Exercise aim
What is needed is a word-for-word copy of the records below.

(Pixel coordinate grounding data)
· · · · · · ·

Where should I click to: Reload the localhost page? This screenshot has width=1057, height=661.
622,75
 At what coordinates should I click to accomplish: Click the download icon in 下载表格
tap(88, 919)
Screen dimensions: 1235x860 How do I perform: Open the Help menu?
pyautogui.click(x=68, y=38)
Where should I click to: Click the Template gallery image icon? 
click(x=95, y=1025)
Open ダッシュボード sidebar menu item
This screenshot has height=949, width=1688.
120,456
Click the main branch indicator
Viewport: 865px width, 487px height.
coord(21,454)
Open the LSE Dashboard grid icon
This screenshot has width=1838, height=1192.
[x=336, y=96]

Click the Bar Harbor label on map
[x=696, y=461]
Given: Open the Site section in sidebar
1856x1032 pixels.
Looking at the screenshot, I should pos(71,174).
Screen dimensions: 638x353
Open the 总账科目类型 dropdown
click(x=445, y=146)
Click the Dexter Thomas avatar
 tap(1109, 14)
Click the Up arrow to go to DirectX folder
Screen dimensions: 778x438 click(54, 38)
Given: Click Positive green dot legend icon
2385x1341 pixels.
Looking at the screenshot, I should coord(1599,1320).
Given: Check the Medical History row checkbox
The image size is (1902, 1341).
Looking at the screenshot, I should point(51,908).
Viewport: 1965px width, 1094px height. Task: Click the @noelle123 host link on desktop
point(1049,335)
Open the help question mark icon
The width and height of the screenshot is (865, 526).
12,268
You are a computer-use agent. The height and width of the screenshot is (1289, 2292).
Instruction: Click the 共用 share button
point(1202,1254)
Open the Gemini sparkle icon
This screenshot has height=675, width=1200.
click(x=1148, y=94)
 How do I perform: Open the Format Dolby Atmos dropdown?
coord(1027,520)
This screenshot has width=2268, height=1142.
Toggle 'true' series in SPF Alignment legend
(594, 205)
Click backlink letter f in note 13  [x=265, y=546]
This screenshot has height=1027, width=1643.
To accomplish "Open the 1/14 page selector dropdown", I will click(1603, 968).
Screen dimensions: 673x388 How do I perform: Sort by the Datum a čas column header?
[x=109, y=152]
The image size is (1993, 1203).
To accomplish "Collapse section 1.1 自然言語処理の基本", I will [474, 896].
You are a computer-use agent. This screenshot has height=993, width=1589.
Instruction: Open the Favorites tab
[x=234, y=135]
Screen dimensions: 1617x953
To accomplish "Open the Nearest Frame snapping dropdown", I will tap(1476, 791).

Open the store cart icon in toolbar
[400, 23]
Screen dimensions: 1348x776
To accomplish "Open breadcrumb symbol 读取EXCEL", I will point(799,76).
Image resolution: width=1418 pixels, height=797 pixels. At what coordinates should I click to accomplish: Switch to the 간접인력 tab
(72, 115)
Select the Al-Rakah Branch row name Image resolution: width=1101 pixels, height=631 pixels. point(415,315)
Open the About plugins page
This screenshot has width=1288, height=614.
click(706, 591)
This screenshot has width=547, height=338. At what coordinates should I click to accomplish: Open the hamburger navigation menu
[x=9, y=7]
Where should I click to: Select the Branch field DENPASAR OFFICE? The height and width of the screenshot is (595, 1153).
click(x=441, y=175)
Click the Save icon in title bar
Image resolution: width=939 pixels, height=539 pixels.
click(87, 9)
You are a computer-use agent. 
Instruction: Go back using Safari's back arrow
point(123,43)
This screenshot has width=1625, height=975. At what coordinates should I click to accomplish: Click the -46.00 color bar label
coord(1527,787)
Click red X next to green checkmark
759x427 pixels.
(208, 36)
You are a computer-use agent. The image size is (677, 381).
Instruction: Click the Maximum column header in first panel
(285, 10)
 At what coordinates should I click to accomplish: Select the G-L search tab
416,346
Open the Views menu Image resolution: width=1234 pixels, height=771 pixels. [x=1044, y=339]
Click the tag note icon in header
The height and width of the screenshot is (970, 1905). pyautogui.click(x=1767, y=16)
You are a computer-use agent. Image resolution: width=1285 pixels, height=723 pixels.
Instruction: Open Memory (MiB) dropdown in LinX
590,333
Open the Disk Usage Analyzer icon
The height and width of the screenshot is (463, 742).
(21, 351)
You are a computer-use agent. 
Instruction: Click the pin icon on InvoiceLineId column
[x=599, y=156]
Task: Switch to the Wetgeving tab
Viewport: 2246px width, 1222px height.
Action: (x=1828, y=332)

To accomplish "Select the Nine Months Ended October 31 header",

· · · · · · ·

Answer section
Where should I click to: Reload the localhost page? This screenshot has width=1057, height=661.
622,75
 At what coordinates should I click to accomplish: Click the download icon in 下载表格
tap(88, 919)
Screen dimensions: 1235x860 How do I perform: Open the Help menu?
pyautogui.click(x=68, y=38)
Where should I click to: Click the Template gallery image icon? 
click(x=95, y=1025)
Open ダッシュボード sidebar menu item
This screenshot has height=949, width=1688.
120,456
Click the main branch indicator
Viewport: 865px width, 487px height.
coord(21,454)
Open the LSE Dashboard grid icon
This screenshot has width=1838, height=1192.
[x=336, y=96]

Click the Bar Harbor label on map
[x=696, y=461]
Given: Open the Site section in sidebar
1856x1032 pixels.
Looking at the screenshot, I should pos(71,174).
Screen dimensions: 638x353
Open the 总账科目类型 dropdown
click(x=445, y=146)
Click the Dexter Thomas avatar
 tap(1109, 14)
Click the Up arrow to go to DirectX folder
Screen dimensions: 778x438 click(54, 38)
Given: Click Positive green dot legend icon
2385x1341 pixels.
Looking at the screenshot, I should coord(1599,1320).
Given: Check the Medical History row checkbox
The image size is (1902, 1341).
Looking at the screenshot, I should point(51,908).
Viewport: 1965px width, 1094px height. Task: Click the @noelle123 host link on desktop
point(1049,335)
Open the help question mark icon
The width and height of the screenshot is (865, 526).
12,268
You are a computer-use agent. The height and width of the screenshot is (1289, 2292).
Instruction: Click the 共用 share button
point(1202,1254)
Open the Gemini sparkle icon
This screenshot has height=675, width=1200.
click(x=1148, y=94)
 How do I perform: Open the Format Dolby Atmos dropdown?
coord(1027,520)
This screenshot has width=2268, height=1142.
Toggle 'true' series in SPF Alignment legend
(594, 205)
Click backlink letter f in note 13  [x=265, y=546]
This screenshot has height=1027, width=1643.
To accomplish "Open the 1/14 page selector dropdown", I will click(1603, 968).
Screen dimensions: 673x388 How do I perform: Sort by the Datum a čas column header?
[x=109, y=152]
The image size is (1993, 1203).
To accomplish "Collapse section 1.1 自然言語処理の基本", I will [474, 896].
You are a computer-use agent. This screenshot has height=993, width=1589.
Instruction: Open the Favorites tab
[x=234, y=135]
Screen dimensions: 1617x953
To accomplish "Open the Nearest Frame snapping dropdown", I will tap(1476, 791).

Open the store cart icon in toolbar
[400, 23]
Screen dimensions: 1348x776
To accomplish "Open breadcrumb symbol 读取EXCEL", I will point(799,76).
Image resolution: width=1418 pixels, height=797 pixels. At what coordinates should I click to accomplish: Switch to the 간접인력 tab
(72, 115)
Select the Al-Rakah Branch row name Image resolution: width=1101 pixels, height=631 pixels. point(415,315)
Open the About plugins page
This screenshot has width=1288, height=614.
click(706, 591)
This screenshot has width=547, height=338. At what coordinates should I click to accomplish: Open the hamburger navigation menu
[x=9, y=7]
Where should I click to: Select the Branch field DENPASAR OFFICE? The height and width of the screenshot is (595, 1153).
click(x=441, y=175)
Click the Save icon in title bar
Image resolution: width=939 pixels, height=539 pixels.
click(87, 9)
You are a computer-use agent. 
Instruction: Go back using Safari's back arrow
point(123,43)
This screenshot has width=1625, height=975. At what coordinates should I click to accomplish: Click the -46.00 color bar label
coord(1527,787)
Click red X next to green checkmark
759x427 pixels.
(208, 36)
You are a computer-use agent. The image size is (677, 381).
Instruction: Click the Maximum column header in first panel
(285, 10)
 At what coordinates should I click to accomplish: Select the G-L search tab
416,346
Open the Views menu Image resolution: width=1234 pixels, height=771 pixels. [x=1044, y=339]
Click the tag note icon in header
The height and width of the screenshot is (970, 1905). pyautogui.click(x=1767, y=16)
You are a computer-use agent. Image resolution: width=1285 pixels, height=723 pixels.
Instruction: Open Memory (MiB) dropdown in LinX
590,333
Open the Disk Usage Analyzer icon
The height and width of the screenshot is (463, 742).
(21, 351)
You are a computer-use agent. 
Instruction: Click the pin icon on InvoiceLineId column
[x=599, y=156]
Task: Switch to the Wetgeving tab
Viewport: 2246px width, 1222px height.
Action: (x=1828, y=332)

To accomplish "Select the Nine Months Ended October 31 header",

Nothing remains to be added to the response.